How to Become a Pediatric Dental AssistantJob Descriptions November 6, 2012
A Pediatric Dental Assistant (PDA) is a professional who assists dentists in working with children as patients. In other words, the assistant works to improve the efficiency of a pediatric dentist in their treatment of children and related work. At times, a PDA may be required to do administrative work in the dentist’s office. To be eligible to do the work of a dental assistant, a high-school diploma is usually called for; in addition, a certificate is required. Such certification is awarded to an individual who pass a Certified Dental Assistant (CDA) training program that carries the American Dental Association (the ADA) accreditation. Licensing or registration is mandatory in certain states.
Duties of a Pediatric Dental Assistant
The actual duties of a PDA can vary from state to state as defined by the rules and regulations, the individual’s primary responsibility is to tend to young patient in order to ensure their comfort. The assistant is responsible for administrative duties at a dentist’s office; their duties include ensuring dental tools are sterilized and set up, the examination room is cleaned while rendering assistance in various dental processes. In some states, the assistant is expected to apply fluoride treatments, take x-rays and advise patients about taking care of appliances that facilitate orthodontic treatment.
The Route to Becoming a Pediatric Dental Assistant
The ADA does not distinguish between a PDA and an ordinary office assistant working in a dentist’s office; therefore, a person who aspires to become a PDA must meet the same qualifications requirement of a dental office assistant. Apart from on-the-job training, a PDA can achieve accreditation via a six to twelve months training program undertaken at an accredited college followed by taking the certification test. PDAs who choose to receive on-the-job training can take the test for certification by completing two years working at the dentist’s office. In 2002, as many as 256 dental assistant training programs in the United States enjoyed accreditation (source: ADA website, www.ada.org).

____

**Work request:** In the text on becoming a pediatric dental assistant, how long must someone who chooses on-the-job training work at the dentist's office before taking the certification test?

**Dataset extract:**
____

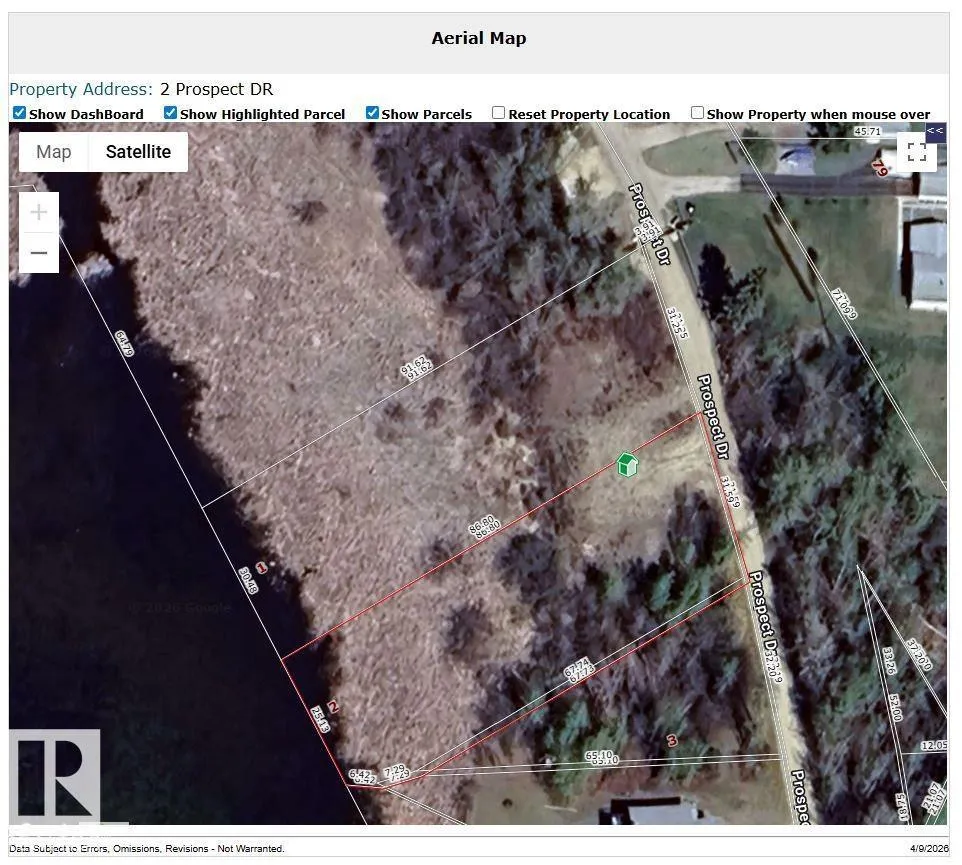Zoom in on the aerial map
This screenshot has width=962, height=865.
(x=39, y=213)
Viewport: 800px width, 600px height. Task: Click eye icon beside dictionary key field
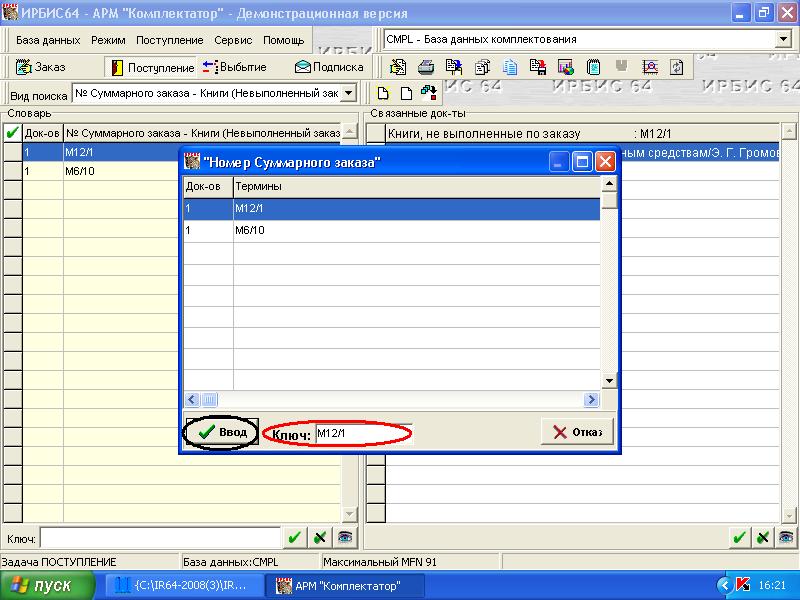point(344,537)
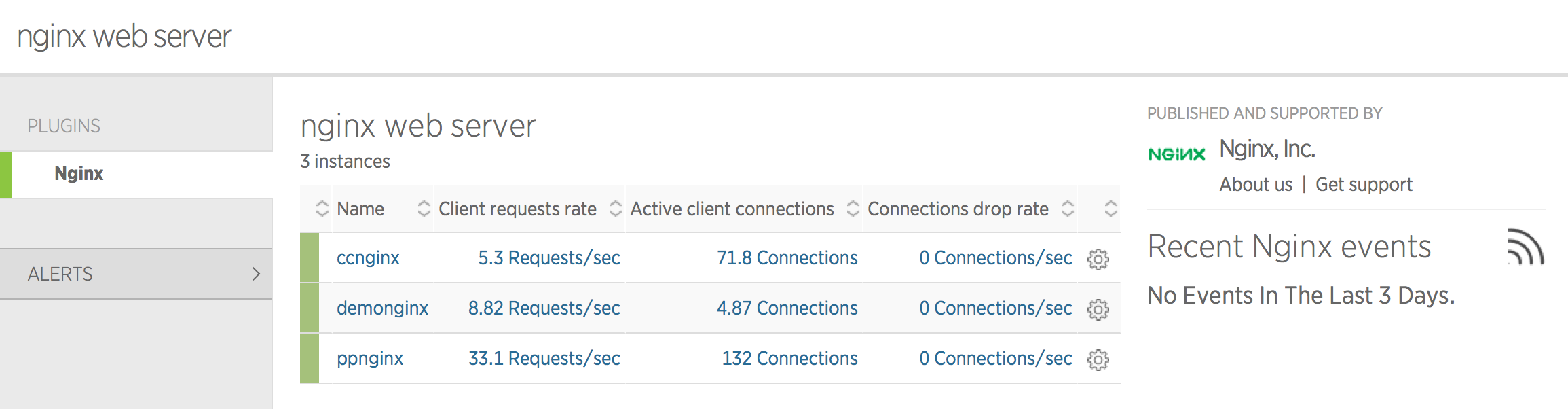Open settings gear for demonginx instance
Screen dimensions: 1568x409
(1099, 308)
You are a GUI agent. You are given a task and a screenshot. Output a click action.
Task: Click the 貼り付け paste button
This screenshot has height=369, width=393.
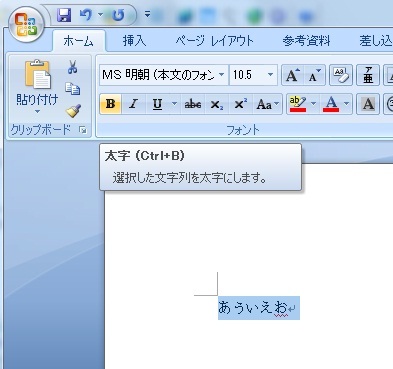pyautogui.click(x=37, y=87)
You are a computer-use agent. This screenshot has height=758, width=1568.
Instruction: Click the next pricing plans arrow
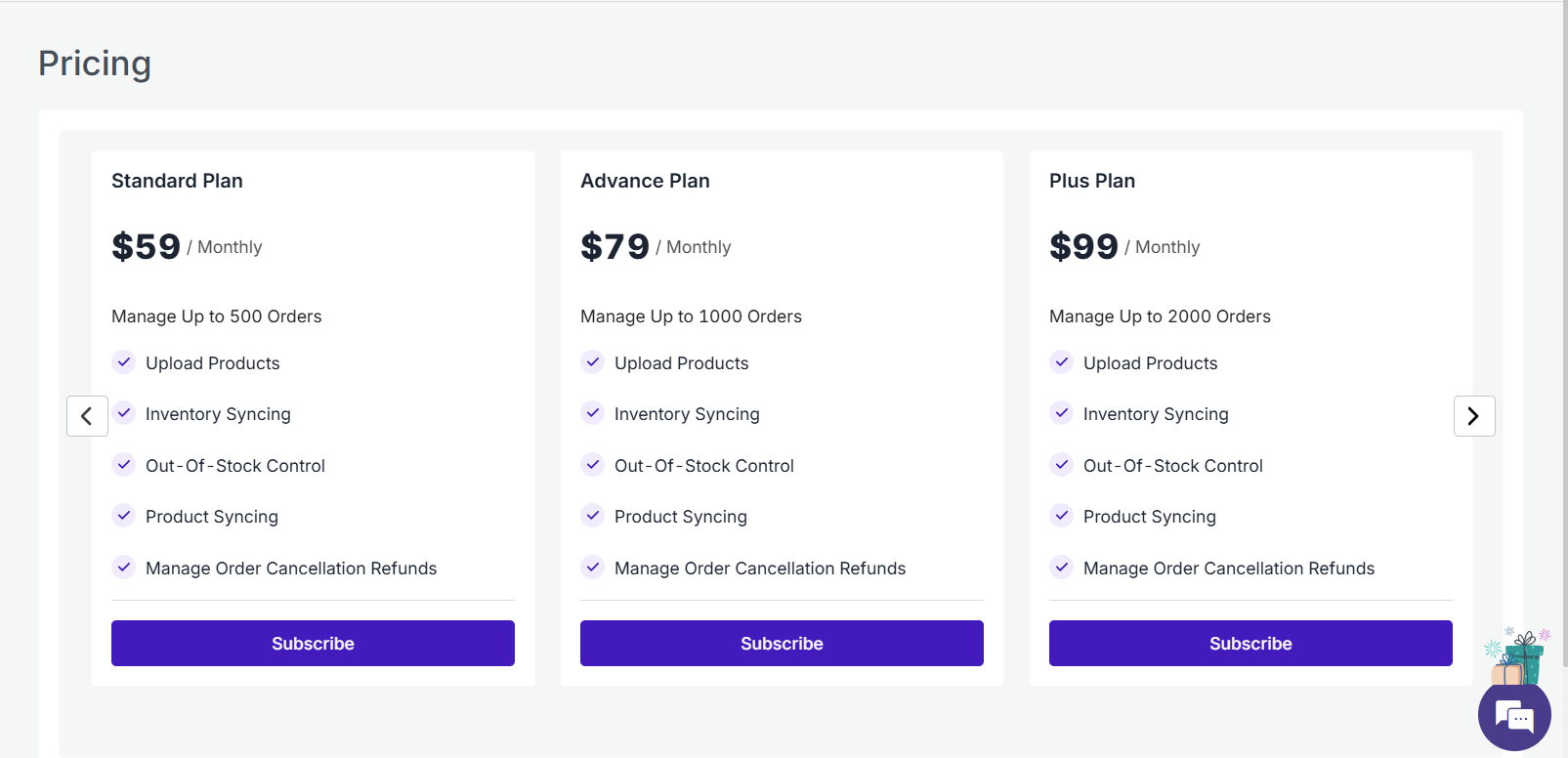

____

**Response below:** Two years.